Monday, June 30, 2014

Of Questing

    To open up this book, Foster has chosen a topic we see often and in many forms throughout literature: questing. Or, rather, a brief study of the true nature of questing, for the hero never aqcuires the "stated" object of their desire. The more important Holy Grail is discovery of the self.
     While I read about heroic quests all the time, I'm not sure if I was ever aware of this neat secret before now. I must have been on some level because the idea didn't surprise me at all. It makes plenty of sense: Frodo's quest for Mount Doom is also the search for personal deliverance from the evil of the One Ring, just as it is the search for all of  Middle Earth's deliverance. Another observation I had was that the journey awakens an inherent nobility and gritty heroism in the outwardly quaint and introverted hobbit. It becomes more apparent than ever how much Frodo belongs with the elves in their own, separate search for peace after the Ring is destroyed, so much so that he joins them across the western sea even though he's found a very happy little life once again in the Shire. So, while the Heroic Quest initially seems to permenately damage Frodo, marking him with an inexplicable yet ever-present state of depression that drives him away from domestic bliss with Sam in the Shire, I would also argue that it brought out amazing qualities in him one wouldn't expect to find: unstoppable inner strength, determination, wisdom, courage, ect. The Quest brought forth his true self.
     This makes the Quest that much more important, I think. After all, who really wants to read about a Quest that's only about a holy chalice or golden fleece or some small, rocky island you once called home? Although these objects may be of varying importance, what the journey brings out of the character is far more interesting and important. Characters are our little literary spies, working from the inside, keeping us in the know at all times. Naturally, we get to know them pretty well, sometimes even the entire geography of their souls. That's why I've come to believe in the significance of their inner-quests.
     Another inner-quest book I've read that I'm a little more reluctant to admit to reading (and enjoying completely ironically) is The Vampire Lestat by Anne Rice.
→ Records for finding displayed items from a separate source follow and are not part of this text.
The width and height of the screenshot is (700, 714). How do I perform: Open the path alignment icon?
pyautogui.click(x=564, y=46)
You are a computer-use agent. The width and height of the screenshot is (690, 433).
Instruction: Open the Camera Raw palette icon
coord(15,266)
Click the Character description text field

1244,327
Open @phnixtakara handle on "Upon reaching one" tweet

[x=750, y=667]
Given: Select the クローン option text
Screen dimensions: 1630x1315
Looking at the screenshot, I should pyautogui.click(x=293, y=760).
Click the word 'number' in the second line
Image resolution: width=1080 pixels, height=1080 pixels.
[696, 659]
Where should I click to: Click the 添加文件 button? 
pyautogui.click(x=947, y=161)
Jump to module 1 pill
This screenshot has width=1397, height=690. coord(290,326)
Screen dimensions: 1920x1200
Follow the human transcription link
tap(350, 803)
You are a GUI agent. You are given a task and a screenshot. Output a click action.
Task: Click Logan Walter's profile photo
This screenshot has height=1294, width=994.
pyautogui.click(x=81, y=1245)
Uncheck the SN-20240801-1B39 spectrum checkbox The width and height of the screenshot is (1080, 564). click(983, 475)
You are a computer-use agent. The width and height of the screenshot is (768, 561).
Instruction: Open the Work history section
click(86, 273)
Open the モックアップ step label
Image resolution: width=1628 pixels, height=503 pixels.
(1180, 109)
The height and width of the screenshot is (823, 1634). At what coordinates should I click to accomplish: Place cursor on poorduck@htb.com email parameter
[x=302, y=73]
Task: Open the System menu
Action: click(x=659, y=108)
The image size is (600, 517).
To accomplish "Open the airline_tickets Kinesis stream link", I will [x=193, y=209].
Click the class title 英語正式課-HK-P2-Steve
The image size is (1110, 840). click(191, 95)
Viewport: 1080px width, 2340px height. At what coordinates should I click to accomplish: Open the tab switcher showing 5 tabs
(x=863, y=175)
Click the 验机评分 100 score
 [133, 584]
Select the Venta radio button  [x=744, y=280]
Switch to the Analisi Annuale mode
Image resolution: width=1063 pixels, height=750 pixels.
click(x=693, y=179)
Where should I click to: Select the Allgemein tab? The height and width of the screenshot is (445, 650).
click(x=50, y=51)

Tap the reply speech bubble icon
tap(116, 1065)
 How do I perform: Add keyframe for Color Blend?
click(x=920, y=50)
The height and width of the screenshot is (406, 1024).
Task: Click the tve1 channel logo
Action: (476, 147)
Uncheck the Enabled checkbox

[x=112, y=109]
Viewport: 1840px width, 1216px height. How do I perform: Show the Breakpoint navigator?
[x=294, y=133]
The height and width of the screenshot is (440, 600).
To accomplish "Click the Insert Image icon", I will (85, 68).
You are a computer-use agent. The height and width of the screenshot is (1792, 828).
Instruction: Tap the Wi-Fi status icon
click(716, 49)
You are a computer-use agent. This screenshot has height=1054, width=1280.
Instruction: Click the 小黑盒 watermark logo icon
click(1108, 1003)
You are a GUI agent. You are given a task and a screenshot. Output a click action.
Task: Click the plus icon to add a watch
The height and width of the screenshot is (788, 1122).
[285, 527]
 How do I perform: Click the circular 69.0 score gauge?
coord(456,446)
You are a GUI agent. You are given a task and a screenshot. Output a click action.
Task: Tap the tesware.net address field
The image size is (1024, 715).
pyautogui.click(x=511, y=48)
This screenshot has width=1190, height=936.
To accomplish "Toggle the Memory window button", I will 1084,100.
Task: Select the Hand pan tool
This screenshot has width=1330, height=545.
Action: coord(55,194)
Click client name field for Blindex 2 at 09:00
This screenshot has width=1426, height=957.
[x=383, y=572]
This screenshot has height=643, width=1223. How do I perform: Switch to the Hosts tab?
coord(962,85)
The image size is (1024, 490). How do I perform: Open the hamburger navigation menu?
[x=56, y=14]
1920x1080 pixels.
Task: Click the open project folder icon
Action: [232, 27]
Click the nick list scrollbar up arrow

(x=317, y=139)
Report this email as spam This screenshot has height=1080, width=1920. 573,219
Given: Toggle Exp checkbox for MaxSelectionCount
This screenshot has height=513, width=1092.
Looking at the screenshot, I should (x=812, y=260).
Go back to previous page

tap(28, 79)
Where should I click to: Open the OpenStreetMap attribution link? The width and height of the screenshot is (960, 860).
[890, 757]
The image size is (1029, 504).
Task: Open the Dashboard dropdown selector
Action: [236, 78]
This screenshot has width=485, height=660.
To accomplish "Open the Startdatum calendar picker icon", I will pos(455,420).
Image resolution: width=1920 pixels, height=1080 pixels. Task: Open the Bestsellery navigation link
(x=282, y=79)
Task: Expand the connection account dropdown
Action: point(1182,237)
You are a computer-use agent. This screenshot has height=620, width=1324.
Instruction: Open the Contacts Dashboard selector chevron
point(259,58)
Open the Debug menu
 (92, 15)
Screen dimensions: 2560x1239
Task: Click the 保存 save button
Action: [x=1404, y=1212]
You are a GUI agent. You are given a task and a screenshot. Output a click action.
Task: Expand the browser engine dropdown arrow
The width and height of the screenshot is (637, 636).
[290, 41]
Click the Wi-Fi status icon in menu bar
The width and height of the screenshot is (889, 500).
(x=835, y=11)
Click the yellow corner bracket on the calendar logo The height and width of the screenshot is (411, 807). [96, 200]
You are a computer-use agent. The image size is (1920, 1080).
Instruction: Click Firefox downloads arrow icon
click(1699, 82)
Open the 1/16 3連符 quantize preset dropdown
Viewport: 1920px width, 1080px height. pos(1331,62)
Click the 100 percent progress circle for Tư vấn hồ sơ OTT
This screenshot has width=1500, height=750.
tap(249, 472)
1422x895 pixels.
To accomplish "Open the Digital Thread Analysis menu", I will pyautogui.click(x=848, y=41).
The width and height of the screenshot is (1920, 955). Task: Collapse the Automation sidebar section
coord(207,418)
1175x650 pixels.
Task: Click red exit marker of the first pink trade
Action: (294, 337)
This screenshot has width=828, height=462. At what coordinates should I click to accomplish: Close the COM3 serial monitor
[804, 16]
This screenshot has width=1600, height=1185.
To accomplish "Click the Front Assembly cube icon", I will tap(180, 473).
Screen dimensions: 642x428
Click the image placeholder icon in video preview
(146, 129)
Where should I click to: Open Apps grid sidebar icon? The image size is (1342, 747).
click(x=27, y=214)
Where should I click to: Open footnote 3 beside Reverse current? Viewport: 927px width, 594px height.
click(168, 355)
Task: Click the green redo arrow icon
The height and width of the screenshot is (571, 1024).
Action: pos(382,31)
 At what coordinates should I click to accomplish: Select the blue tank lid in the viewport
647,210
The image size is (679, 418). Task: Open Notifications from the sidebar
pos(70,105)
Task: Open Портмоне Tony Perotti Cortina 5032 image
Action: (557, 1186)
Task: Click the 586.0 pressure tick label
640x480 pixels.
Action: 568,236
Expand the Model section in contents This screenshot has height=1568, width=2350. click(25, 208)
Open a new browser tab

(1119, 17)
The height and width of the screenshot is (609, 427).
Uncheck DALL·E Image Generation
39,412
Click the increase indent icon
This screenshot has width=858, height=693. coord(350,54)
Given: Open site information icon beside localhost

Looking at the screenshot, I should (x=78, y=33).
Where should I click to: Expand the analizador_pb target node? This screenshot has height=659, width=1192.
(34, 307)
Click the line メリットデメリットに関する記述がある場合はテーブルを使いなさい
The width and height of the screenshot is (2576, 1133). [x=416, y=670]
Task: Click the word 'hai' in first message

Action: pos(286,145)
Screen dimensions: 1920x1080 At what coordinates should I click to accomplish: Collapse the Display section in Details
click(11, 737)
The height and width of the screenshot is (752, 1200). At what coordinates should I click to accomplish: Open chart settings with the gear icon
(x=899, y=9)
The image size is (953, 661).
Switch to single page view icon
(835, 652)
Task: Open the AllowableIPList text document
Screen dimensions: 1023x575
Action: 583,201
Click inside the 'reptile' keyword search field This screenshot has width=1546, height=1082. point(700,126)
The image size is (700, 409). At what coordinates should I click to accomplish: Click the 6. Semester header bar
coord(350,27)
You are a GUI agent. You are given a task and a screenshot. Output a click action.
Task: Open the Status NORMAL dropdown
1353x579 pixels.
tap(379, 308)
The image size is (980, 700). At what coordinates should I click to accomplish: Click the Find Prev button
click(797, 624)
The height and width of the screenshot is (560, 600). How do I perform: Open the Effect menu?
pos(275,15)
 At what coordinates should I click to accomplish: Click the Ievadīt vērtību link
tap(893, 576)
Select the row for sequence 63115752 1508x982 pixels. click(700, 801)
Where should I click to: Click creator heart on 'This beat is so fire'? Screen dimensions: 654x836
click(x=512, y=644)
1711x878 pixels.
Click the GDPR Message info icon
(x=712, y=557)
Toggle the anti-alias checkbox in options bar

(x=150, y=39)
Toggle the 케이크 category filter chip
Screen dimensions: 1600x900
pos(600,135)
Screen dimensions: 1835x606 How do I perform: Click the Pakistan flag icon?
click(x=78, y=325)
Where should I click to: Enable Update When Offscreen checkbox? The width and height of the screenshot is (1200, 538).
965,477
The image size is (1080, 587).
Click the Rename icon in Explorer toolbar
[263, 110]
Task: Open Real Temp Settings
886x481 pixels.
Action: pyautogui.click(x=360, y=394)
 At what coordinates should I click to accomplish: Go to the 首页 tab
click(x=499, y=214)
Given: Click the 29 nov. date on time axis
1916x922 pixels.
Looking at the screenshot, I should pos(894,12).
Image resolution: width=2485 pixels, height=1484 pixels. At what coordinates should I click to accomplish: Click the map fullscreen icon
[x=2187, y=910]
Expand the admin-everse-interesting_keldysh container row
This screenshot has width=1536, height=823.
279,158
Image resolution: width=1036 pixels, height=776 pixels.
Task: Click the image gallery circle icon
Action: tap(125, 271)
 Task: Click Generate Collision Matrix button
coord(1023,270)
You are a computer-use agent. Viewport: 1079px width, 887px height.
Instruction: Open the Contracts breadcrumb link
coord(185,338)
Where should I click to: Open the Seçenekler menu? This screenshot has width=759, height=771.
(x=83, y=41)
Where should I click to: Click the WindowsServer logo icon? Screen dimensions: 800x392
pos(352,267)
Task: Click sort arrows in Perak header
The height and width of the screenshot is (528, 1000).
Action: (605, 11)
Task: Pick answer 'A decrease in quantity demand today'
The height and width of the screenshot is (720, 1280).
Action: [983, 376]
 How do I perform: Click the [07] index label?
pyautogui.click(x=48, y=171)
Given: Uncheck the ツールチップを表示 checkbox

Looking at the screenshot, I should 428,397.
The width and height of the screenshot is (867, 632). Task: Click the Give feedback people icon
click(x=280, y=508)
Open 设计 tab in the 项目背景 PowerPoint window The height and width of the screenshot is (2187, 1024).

Our hero this time is, not surprisingly, a vampire named Lestat. He's a character the world first encountered as the rather pathetic villain of Interview with the Vampire (which revitalized the vampire genre for better or for worse back in the 70's) but now claims to be a fabulous, swashbuckling hero who spends immortality traveling the world and searching for the origin of vampirism and the meaning of his new life. Unfortunately, even though he does discover what started it all, he leaves his holy grail empty--his immortality still has no meaning, and as humanity goes on, the literal evil of vampirism also loses its place in the world. And so, Lestat becomes more and more self-indulgent, reckless, and vain, rather like a teenager who feels like all the world's a not particularly funny stage, a transition I'm still struggling with myself. This of course begs the question of what I will find at the end of my inner-quest. Personally, I'm hoping for secret superpowers.